This seems more complicated than just finding the partition function (I am doing that right now, it's not that bad). I'm starting to think that the purpose behind the hint was for me to independently introduce that box of volume V and a set number of particles inside, because the statement said nothing about that. It doesn't even say anything about the ground or whatever, it just tells you "here's a bunch of particles in a homogeneous gravitational field". Although I still don't know where the Maxwell Boltzmann distribution comes into play. I got to wonder if it's just a botched statement...

 

[hutchphd]

How about this: Because T is constant, velocity distribution of the particles is constant (does not depend upon z). Because equilibrium there is no net gas flow ∴ Net momentum flux into any slab of gas must balance weight of slab. I think that is sufficient.

 

[AndreasC]

Net momentum flux into any slab of gas must balance weight of slab.

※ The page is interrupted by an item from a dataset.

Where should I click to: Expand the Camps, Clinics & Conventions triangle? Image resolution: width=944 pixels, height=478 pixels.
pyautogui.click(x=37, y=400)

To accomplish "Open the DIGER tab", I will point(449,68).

Can I use that? Because it says the articles are non interacting...

 

[etotheipi]

This seems more complicated than just finding the partition function (I am doing that right now, it's not that bad). I'm starting to think that the purpose behind the hint was for me to independently introduce that box of volume V and a set number of particles inside, because the statement said nothing about that. It doesn't even say anything about the ground or whatever, it just tells you "here's a bunch of particles in a homogeneous gravitational field". Although I still don't know where the Maxwell Boltzmann distribution comes into play. I got to wonder if it's just a botched statement...

No way! All I did was to show using a microscopic argument that for thermodynamic equilibrium the chemical potential is independent of the position, from which it follows easily that$$0 = kT \log\left( \frac{\rho(0)}{\rho(0)} \right) = \mu_1 \overset{!}{=} \mu_2 = kT \log\left( \frac{\rho(z)}{\rho(0)} \right) + mgz$$or in other words that$$\rho(z) = \rho(0) \text{exp}\left(- \frac{mgz}{kT} \right)$$as before. I think that's as simple as it can get

 

[hutchphd]

Can I use that? Because it says the articles are non interacting...

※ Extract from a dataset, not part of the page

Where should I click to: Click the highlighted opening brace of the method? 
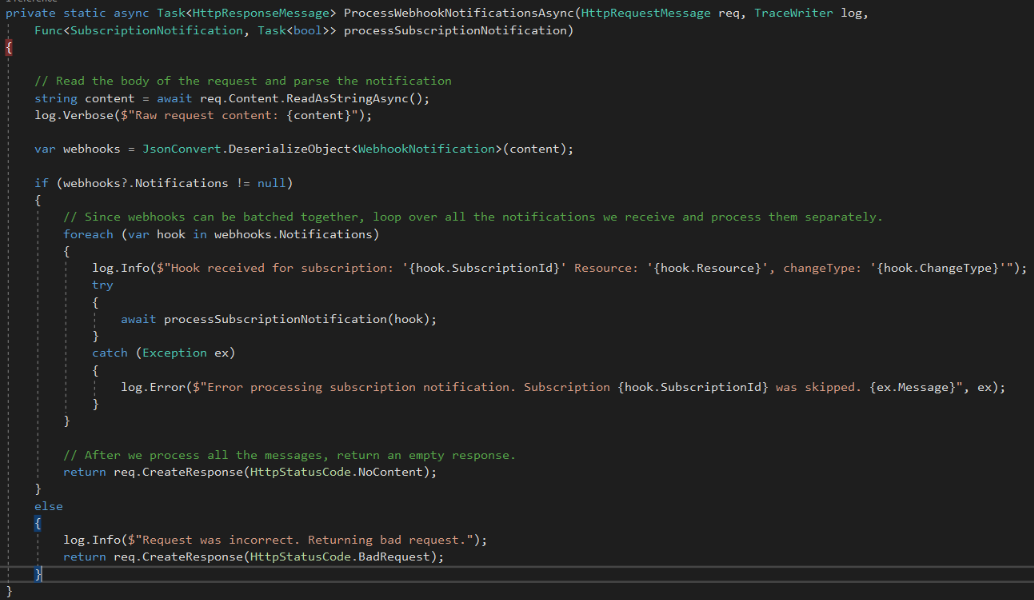(x=7, y=46)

Honestly I don't know what that means in this circumstance. Hopefully wiser heads will adjudicate. How do you assign T to a noninteracting gas (this is like a "gas of photons" where the cavity matters)? I don't know the rules here.

 

[AndreasC]

No way! All I did was to show using a microscopic argument that for thermodynamic equilibrium the chemical potential is independent of the position, from which it follows easily that$$0 = kT \log\left( \frac{\rho(0)}{\rho(0)} \right) = \mu_1 \overset{!}{=} \mu_2 = kT \log\left( \frac{\rho(z)}{\rho(0)} \right) + mgz$$or in other words that$$\rho(z) = \rho(0) \text{exp}\left(- \frac{mgz}{kT} \right)$$as before. I think that's as simple as it can get

Right, but I am not sure I should introduce chemical potential etc into it. I'll consider it but we haven't said much about it.

I actually found some kind of result using the partition function method for the pressure and... I am not 100% sure if it is right, but it does seem to correctly reduce to the ideal gas law for g=0 and it is dimensionally correct. However it is counterintuitive to me physically because it implies a pressure increase with altitude...